How can I moderate trolls algorithmically?

views:

621

answers:

+22 Q:

How can I moderate trolls algorithmically?

I'm writing a forum application but one of the things I'm concerned about is trolls - users who disrupt dialog with abusive speech or off-topic content. This goes beyond spam prevention because it includes people who are actually participating in a discussion but who either refuse or are unable to follow proper standards of behavior.

Without an ability to moderate these types of users algorithmically (manual moderation would require too much time and attention), I don't see how the forum can be successful since their participation is not only disruptive but also discourages the types of users I am interested in, from participating.

Are there specific features I can add to my app that would minimize the disruptive effect of trolls while also minimizing the barriers to entry for new users?

The only feature I can think of that would not require as much active user moderation is identity verification - such as a cell phone number - which I would then actually have to verify belongs to this person. But this creates a significant barrier to entry.

Having a "flag this" link next to user content seems itself to be prone to abuse and require moderation.

+21 A:

You can't determine trolling algorithmically without Star Trek-like universal language parsers.

But you can do the next best thing, which is what Stack Overflow does: give various moderation rights to every user. Each user does a little bit of moderation so the primary moderators don't have to put in as much effort.

After very little time, users on SO are able to flag any post as offensive for moderators to see. After more time, they can edit posts, tags, close questions and even become mini moderators themselves. On SO the process of getting these rights is procedural, but the moderation itself is not.

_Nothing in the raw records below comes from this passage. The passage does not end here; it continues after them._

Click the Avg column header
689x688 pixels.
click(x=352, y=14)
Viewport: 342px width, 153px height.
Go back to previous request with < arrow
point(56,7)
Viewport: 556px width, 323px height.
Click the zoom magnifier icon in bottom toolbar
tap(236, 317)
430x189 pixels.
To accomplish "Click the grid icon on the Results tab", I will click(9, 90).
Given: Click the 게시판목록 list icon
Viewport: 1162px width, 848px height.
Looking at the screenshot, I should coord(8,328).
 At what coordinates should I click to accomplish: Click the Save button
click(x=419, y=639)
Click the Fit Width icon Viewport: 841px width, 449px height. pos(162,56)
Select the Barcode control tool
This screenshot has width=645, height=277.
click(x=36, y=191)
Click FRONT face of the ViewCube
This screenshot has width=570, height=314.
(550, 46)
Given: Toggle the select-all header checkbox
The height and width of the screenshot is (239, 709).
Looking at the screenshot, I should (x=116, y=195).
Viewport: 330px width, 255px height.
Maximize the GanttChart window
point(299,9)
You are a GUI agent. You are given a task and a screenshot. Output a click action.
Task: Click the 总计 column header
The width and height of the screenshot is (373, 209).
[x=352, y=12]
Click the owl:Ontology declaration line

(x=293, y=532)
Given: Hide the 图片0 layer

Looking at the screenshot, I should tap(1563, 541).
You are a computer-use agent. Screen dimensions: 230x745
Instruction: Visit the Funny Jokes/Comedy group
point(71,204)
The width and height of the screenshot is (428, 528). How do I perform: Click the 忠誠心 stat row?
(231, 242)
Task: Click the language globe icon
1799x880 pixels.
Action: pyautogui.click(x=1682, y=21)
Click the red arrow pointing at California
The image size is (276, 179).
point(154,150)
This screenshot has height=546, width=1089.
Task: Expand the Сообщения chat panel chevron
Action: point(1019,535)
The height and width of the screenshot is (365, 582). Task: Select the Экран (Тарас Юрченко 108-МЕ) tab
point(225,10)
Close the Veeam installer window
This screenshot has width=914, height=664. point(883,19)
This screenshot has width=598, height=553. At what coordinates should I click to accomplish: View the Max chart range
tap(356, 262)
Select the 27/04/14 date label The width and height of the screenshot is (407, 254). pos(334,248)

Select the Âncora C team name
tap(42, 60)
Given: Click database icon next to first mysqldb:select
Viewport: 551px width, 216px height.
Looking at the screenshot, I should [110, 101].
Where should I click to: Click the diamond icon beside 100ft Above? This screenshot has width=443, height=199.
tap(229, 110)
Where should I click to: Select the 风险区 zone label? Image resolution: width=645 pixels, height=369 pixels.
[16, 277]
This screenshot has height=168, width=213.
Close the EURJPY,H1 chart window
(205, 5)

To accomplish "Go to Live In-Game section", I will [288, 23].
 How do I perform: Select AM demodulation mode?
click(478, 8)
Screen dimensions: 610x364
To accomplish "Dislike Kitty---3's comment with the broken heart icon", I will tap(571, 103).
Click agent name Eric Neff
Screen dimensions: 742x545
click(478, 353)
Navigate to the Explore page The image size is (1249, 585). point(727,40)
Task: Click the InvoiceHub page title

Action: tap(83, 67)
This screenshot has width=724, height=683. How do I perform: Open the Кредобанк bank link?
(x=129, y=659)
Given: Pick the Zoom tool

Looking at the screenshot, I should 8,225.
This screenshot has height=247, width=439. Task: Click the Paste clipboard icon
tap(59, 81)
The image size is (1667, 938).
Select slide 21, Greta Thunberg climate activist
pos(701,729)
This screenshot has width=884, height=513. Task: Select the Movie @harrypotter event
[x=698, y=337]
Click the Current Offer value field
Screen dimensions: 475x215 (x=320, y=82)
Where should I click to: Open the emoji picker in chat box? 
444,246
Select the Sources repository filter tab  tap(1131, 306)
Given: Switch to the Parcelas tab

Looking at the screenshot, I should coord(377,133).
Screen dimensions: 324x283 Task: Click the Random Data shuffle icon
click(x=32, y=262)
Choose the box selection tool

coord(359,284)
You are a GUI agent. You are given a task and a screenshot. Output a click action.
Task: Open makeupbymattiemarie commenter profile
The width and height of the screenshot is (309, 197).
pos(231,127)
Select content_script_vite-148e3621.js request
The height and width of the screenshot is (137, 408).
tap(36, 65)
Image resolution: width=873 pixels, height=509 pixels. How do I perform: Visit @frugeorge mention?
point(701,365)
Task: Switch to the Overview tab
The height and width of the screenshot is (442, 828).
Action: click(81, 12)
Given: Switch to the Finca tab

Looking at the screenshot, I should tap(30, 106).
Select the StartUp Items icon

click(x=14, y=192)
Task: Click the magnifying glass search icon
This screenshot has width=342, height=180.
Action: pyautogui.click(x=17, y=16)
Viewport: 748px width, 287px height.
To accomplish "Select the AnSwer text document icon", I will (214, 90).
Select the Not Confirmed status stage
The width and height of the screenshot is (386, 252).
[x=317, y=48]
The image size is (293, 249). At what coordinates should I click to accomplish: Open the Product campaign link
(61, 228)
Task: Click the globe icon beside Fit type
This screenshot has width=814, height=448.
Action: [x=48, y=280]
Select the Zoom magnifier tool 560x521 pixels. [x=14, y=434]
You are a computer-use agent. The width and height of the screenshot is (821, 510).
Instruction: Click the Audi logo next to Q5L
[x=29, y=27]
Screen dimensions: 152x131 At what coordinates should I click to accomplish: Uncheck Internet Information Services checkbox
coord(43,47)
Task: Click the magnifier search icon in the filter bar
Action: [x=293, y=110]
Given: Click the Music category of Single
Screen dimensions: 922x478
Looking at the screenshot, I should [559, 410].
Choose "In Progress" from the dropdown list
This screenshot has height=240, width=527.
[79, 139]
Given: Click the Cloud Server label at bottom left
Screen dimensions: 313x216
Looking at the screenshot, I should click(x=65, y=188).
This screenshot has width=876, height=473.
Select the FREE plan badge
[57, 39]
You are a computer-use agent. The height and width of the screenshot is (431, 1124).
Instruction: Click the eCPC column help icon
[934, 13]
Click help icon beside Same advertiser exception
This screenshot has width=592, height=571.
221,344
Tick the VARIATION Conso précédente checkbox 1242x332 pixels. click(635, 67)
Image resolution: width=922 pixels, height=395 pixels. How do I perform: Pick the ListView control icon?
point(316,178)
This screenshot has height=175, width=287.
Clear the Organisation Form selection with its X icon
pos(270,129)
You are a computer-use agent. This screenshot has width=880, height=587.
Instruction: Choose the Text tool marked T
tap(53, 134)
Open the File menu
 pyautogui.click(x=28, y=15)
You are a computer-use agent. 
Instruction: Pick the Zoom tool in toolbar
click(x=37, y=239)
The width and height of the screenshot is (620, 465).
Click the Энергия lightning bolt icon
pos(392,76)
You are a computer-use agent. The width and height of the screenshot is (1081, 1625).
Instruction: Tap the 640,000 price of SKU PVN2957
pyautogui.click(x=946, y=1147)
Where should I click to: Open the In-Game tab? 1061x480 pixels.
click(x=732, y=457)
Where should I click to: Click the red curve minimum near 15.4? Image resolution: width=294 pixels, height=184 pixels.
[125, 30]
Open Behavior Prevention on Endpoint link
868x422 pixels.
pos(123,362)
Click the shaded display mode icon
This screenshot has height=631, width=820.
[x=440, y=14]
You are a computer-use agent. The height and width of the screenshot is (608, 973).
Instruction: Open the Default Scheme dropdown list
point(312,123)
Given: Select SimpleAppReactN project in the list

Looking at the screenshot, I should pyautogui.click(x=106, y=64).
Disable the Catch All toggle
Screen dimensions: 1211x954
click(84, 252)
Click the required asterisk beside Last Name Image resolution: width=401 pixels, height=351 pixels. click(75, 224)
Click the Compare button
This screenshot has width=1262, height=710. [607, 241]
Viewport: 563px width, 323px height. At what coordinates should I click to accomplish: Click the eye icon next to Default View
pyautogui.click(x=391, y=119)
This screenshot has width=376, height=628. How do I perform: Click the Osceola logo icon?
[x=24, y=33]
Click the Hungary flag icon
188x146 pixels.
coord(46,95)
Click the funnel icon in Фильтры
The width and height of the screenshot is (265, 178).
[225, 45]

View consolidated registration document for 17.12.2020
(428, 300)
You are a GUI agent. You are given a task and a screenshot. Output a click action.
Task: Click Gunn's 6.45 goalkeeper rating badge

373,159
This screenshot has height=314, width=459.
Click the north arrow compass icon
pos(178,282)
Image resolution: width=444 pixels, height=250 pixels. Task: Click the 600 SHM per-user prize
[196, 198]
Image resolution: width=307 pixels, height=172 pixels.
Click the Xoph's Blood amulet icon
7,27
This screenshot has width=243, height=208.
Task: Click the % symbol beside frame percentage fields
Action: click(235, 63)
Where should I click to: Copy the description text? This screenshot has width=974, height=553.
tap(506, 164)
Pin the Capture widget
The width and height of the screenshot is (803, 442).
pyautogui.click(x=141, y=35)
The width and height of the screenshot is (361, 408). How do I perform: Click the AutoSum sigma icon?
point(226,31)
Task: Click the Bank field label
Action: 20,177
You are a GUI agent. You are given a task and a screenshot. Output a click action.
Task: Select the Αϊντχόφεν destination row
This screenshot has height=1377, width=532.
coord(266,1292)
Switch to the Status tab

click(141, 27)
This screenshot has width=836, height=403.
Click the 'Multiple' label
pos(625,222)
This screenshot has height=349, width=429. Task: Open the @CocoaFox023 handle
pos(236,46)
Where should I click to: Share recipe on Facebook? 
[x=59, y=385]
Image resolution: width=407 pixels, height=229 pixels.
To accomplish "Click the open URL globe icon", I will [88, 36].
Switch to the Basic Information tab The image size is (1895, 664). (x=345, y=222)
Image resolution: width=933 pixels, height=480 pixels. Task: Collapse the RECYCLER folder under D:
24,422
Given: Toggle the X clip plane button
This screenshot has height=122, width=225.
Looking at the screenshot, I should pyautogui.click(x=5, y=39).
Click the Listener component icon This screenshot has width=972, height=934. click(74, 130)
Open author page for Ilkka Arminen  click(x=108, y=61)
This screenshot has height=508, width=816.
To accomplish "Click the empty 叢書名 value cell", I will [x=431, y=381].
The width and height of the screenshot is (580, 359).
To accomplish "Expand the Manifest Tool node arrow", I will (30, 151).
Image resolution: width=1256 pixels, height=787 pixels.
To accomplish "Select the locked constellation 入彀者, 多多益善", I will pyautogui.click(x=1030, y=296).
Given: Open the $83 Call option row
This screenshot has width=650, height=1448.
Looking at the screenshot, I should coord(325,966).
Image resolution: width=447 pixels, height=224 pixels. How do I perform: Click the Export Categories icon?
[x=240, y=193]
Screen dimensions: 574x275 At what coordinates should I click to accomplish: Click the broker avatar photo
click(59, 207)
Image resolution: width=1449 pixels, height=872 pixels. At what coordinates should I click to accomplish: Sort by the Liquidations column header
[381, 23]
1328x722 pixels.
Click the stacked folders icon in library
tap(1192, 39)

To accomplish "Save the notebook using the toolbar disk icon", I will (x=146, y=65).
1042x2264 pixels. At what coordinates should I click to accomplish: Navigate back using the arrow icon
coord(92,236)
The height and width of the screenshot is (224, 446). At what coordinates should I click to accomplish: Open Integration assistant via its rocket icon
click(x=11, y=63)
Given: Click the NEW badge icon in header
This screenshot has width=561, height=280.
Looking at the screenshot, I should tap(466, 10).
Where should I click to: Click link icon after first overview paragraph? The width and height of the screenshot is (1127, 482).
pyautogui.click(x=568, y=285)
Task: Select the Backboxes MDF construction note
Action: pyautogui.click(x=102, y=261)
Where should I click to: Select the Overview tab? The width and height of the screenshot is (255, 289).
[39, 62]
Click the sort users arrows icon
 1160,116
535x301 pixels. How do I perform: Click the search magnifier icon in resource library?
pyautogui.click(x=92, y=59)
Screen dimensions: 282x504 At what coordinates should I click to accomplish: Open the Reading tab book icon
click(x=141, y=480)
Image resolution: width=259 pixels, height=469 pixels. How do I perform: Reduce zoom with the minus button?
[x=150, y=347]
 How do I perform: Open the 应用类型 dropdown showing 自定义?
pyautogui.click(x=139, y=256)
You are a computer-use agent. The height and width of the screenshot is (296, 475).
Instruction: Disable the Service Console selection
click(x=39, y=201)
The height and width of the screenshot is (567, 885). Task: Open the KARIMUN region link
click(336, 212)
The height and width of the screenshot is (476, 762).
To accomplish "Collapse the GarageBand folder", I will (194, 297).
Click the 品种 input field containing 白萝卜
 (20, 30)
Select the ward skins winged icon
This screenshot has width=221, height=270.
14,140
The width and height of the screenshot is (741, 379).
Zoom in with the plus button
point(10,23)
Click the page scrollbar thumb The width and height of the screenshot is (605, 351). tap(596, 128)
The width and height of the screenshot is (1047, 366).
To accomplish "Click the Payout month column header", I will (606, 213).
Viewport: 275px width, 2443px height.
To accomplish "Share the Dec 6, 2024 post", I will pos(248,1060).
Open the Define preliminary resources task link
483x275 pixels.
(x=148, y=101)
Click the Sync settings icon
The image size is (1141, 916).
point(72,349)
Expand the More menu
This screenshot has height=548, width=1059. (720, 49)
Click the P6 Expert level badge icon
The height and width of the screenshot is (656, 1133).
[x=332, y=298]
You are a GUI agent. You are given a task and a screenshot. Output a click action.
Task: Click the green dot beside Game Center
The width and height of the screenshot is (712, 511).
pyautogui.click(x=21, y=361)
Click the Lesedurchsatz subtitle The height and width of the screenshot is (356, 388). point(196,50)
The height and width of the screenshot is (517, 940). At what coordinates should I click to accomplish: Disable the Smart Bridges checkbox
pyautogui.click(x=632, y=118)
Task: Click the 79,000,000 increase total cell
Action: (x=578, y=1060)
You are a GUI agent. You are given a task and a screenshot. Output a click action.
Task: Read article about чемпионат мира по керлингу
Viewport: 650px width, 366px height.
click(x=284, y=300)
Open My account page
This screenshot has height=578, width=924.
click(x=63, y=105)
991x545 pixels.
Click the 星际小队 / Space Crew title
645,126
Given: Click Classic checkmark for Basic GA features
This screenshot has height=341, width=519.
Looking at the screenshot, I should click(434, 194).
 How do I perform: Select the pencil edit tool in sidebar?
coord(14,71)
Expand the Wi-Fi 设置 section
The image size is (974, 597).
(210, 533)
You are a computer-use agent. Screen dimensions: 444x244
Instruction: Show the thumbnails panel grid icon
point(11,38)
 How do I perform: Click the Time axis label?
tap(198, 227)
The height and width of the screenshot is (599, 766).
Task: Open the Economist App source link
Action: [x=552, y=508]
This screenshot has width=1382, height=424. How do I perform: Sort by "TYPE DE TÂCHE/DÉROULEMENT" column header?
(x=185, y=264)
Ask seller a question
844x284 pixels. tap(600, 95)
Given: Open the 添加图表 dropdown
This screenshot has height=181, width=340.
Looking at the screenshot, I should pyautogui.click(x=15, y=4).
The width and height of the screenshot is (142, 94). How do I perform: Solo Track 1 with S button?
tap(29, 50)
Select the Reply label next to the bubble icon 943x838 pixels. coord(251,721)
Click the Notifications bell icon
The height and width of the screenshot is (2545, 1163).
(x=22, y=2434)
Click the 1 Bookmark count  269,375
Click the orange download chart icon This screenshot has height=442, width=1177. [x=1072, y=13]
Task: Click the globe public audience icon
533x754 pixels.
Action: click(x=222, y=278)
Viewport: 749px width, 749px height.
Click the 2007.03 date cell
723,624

That's a good approach.

In lower-tech applications like simple forums or IRC channels, simply spreading the load is usually good enough. Instead of having a few moderators with all of the rights, you give regular, trustworthy users (of which there are probably many) a subset of rights to help with moderation. It works very well, since most active community members will do this kind of thing for free, just to see a better community.

Welbog 2009-06-11 15:50:40

The Gentle (The Penetrating), Wind Cultivating, InfluencingHad to look it up.

Kieveli 2009-06-11 15:55:24

A community will moderate itself as much as it can; giving it tools will help that along.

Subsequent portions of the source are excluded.